Ein Ex-Gemeindepräsident wird Theaterautor
Das traditionelle Konzert mit Theater des Brass Band Posaunenchors Ochlenberg am ersten Novemberwochenende wartet in der Linksmähderhalle Madiswil gleich mit zwei Premieren auf: Erstmals dirigiert Jakob Kulke das Jahreskonzert. Und das Theaterstück stammt aus der Feder des ehemaligen Ochlenberger Gemeindepräsidenten Hansueli Wüthrich, der zugleich Regie führt und auch noch mitspielt.

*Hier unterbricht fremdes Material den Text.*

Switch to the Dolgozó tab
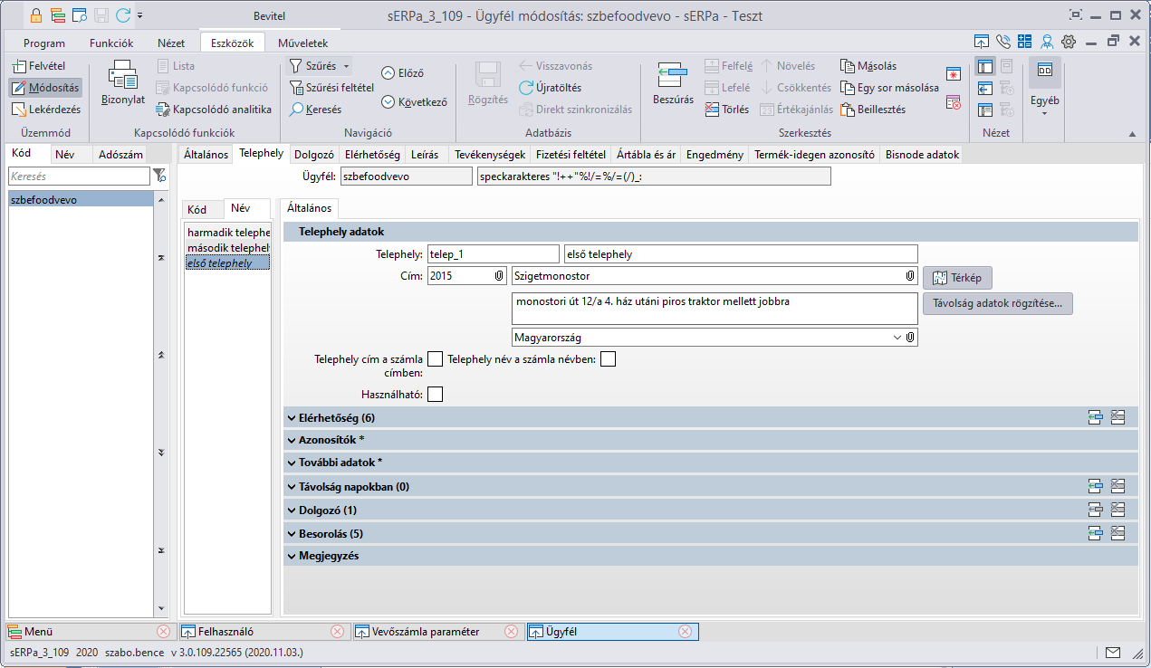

Ochlenberg/Madiswil · «Dass ich je einmal ein Theaterstück schreiben werde, das habe ich ehrlich gesagt nie von mir gedacht», scheint Hansueli Wüthrich selbst etwas von der Situation überrascht. Doch aus einer Not wurde für ihn eine Tugend: «Pfarrer Alex Kurz hat schon einige Stücke für uns geschrieben. Es war zu einer schönen Tradition geworden.» Aber nach der Aufführung im vergangenen Jahr habe Alex Kurz auf die Anfrage abwinken müssen, da es ihm aus zeitlichen Gründen nicht mehr möglich sei, ein weiteres Stück zu verfassen. «Wir haben das natürlich sehr bedauert», erklärt der 63-jährige «Jungautor». Was nun? Alternativen wurden gesucht. So hat Hansueli Wüthrich mehrere Stücke von Verlagen bestellt, eines um das andere durchgelesen und musste schliesslich feststellen: «Wir wollten etwas Zeitgenössisches spielen, das auch Jüngere hätte ansprechen können, denn wir haben sehr viele junge Mitglieder im Verein. Doch Stücke mit aktuellen Themen findet man einfach kaum.»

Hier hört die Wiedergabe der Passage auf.